STEVE HASKER: Yeah, in the middle here.
AUDIENCE: I got the mic, so I guess that [INAUDIBLE].
[INTERPOSING VOICES]
AUDIENCE: Yeah, I keep one in my pocket at all times.
[LAUGHTER]
AUDIENCE: It's David [UNINTELLIGIBLE].
I agree, this is an amazing first step, but it's a step.
And one of the critiques that we hear from our clients--
[SNEEZE]
AUDIENCE: That was Don.
[LAUGHTER]
AUDIENCE: I just want to be clear.
STEVE HASKER: We do that when we don't like the way the
question's going.
JOEL LUNENFELD: Can you rephrase it nicer?

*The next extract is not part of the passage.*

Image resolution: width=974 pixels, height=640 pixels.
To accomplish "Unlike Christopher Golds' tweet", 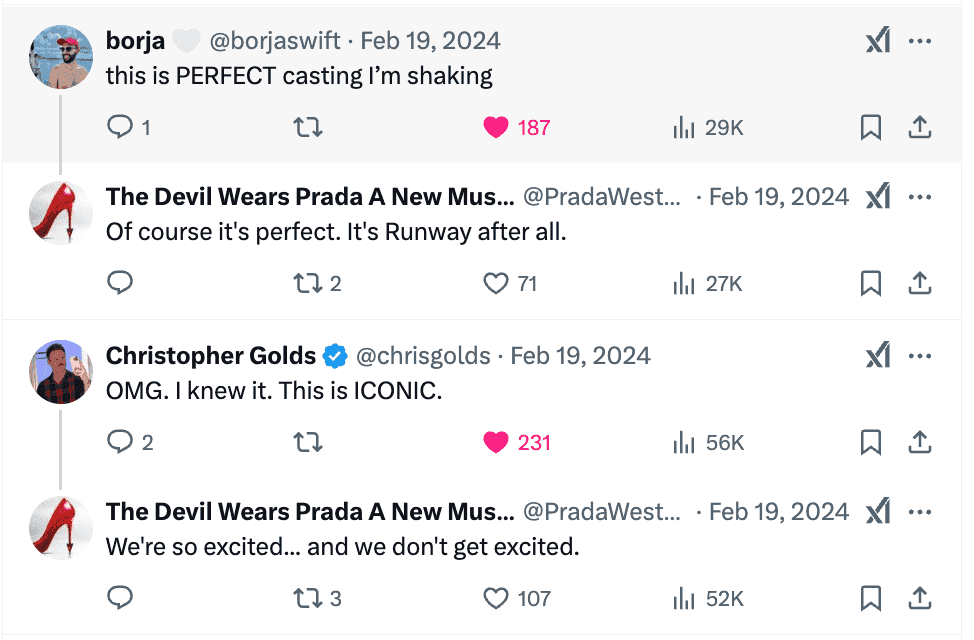I will 496,442.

AUDIENCE: So what we hear from our clients, though, in
context of this being first step, is that, while reach and
frequency measures across platforms are absolutely
critical, sample sizes need to come up in order for us to,
the industry, have a better handle on where consumers are
in a model that, unlike television, is so extensively
[UNINTELLIGIBLE].
I'd just like to throw it out to the panel about how the
sampling size, how the audience sizes need to
increase to make this really, I'll say the next step of this
first step.
ARI PAPARO: Let me dive in.
That's exactly why we built this product, because having a
panel-only solution has a sample size problem.

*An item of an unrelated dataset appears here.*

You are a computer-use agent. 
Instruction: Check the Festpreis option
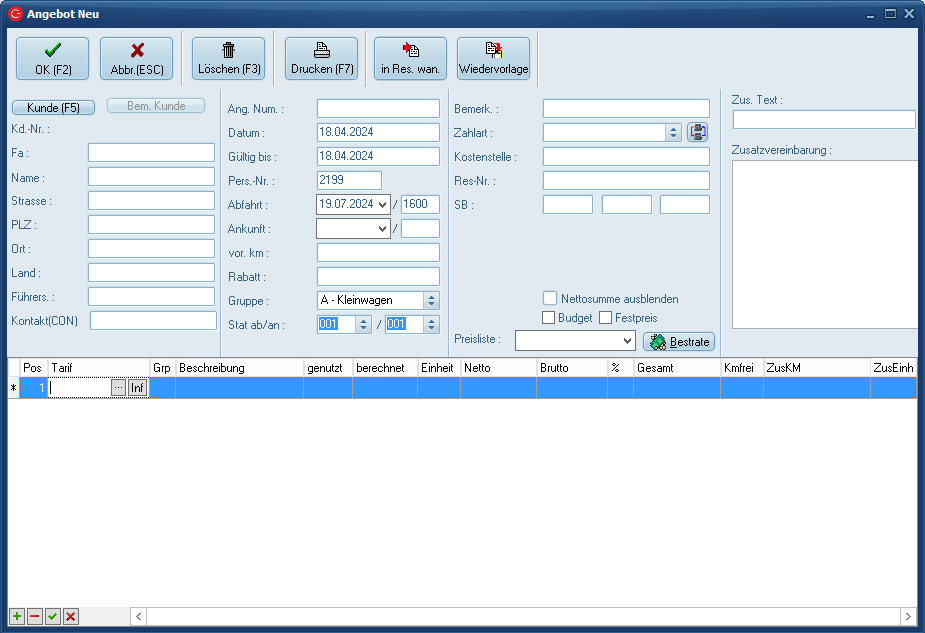click(606, 318)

And as you indicated, the most cutting-edge techniques in
online are fragmenting the size of the buys rather than
going broad.
We think this solution actually solves that problem
by having a methodology that's not just hybrid, but combines
three sources of data--
the panel, which has a high degree of accuracy, the
census, which gives the volume, and then a group of
publishers who have very wide coverage in terms of the
number of people reached.
We think we can overcome that.
In our work to date, we found a 14% increase in quality in
terms of reduction in the error rates of panel-only
versus this new methodology.
And we think we can push that quite a bit further, so that
we can measure with a very high degree of accuracy even
the smallest campaigns.
AUDIENCE: Do you all buy that, by the way, on the panel?
JOEL LUNENFELD: Yeah, I mean--
KATE SIRKIN: Yes.
From my perspective, I'm excited, and I applaud Nielsen
for looking outside the box for a
solution to this problem.
I think in the traditional research methods, you would
never have got to something that would provide that sample
size to measure the kinds of things that we're buying.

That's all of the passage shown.